Nicht nur Kunstgegenstände, auch einzelne Bücher oder ganze Privatbibliotheken gelangten als “NS-verfolgungsbedingt entzogenes Kulturgut” in den Besitz der Archive, Museen und Bibliotheken – darunter auch die Stadtbibliothek Hannover. Diese bemüht sich intensiv und nach den Kriterien der 1998 beschlossenen „Washingtoner Prinzipien“ in Bezug auf Kunstwerke, die von den Nationalsozialisten beschlagnahmt wurden, ihre Bestände zu untersuchen und Raubgut an die rechtmäßigen Eigentümer bzw. ihre Erben zurückzugeben – oft eine wahre Detektivarbeit.

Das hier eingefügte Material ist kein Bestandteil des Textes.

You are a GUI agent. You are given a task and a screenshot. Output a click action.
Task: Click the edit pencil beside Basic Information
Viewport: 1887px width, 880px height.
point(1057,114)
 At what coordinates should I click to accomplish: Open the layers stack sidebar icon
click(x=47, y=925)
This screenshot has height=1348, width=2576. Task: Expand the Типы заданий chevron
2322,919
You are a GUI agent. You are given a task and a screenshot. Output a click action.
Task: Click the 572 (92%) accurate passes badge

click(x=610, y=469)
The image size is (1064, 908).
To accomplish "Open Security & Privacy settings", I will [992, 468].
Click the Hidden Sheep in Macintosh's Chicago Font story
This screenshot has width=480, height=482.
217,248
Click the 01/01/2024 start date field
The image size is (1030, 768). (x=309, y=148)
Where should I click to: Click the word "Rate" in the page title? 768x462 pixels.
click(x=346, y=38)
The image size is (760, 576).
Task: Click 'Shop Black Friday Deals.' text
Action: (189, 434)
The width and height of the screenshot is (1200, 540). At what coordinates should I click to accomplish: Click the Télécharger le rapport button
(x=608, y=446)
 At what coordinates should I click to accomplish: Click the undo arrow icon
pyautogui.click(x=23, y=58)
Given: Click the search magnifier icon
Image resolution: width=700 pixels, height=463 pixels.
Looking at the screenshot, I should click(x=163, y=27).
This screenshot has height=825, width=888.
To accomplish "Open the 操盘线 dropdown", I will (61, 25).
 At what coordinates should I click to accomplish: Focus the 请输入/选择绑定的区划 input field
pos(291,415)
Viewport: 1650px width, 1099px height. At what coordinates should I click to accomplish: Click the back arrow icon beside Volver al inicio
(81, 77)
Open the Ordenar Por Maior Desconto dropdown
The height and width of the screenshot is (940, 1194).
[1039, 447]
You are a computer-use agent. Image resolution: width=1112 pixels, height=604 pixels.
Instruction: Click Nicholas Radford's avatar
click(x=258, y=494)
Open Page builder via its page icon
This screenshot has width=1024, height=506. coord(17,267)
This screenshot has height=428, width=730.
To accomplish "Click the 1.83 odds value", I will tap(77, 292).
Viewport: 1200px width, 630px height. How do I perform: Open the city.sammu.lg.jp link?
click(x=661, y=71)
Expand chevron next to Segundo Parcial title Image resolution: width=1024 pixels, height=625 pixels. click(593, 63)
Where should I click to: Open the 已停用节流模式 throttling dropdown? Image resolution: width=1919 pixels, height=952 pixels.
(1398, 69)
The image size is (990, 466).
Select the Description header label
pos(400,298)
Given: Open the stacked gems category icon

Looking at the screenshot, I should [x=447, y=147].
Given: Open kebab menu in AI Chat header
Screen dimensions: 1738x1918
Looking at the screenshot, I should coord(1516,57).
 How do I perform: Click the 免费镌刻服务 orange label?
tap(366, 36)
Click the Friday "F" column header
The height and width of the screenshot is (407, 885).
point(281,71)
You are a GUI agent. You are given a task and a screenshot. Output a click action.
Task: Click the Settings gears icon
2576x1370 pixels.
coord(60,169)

Herkunftsanzeigende Spuren: Exlibris H.[?] Braunsberg; Stempel Johannis-Loge zum Neuen Tempel Braunschweig; Stempel Friedrich Bartens (Eimsen); Exlibris Dr. Johanna Maass. Fotoarchiv Stadtbibliothek Hannover
Herkunftsanzeigende Spuren: Exlibris H.[?] Braunsberg; Stempel Johannis-Loge zum Neuen Tempel Braunschweig; Stempel Friedrich Bartens (Eimsen); Exlibris Dr. Johanna Maass. Fotoarchiv Stadtbibliothek Hannover

Das Gebäude

Der Gebäudekomplex – Stadtbibliothek, Werkstatt der städtischen Bühnen und Wohngebäude an der Maschstraße – wird nach Plänen von Stadtbaurat Karl Elkart und Architekt Hans Bettex 1929 bis 1931 als spätes Beispiel des „Backstein-Expressionismus“ gebaut (wenige Jahre später leiten beide die NS-Altstadtsanierung um den Ballhof). Der zehnstöckige Bibliotheksturm mit Front zur Hildesheimer Straße ist das erste Bibliothekshochhaus in Europa. Das Gebäude wird im Oktober 1943 schwer durch Bomben getroffen, große Teile der Buchbestände verbrennen. Da beim selben Angriff die nahe Leitstelle der Geheimen Staatspolizei (Gestapo) Hannover ausbrennt, zieht diese nach einem Zwischenaufenthalt in der List in das Bibliotheksgebäude. Von hier führt sie die letzte Deportation jüdischer Frauen und Männer noch im Februar 1945 durch. 1948 wird die Bibliothek provisorisch wiedereröffnet, zwischen 1955 und 2003 erfolgen mehrere Umbauten und Erweiterungen.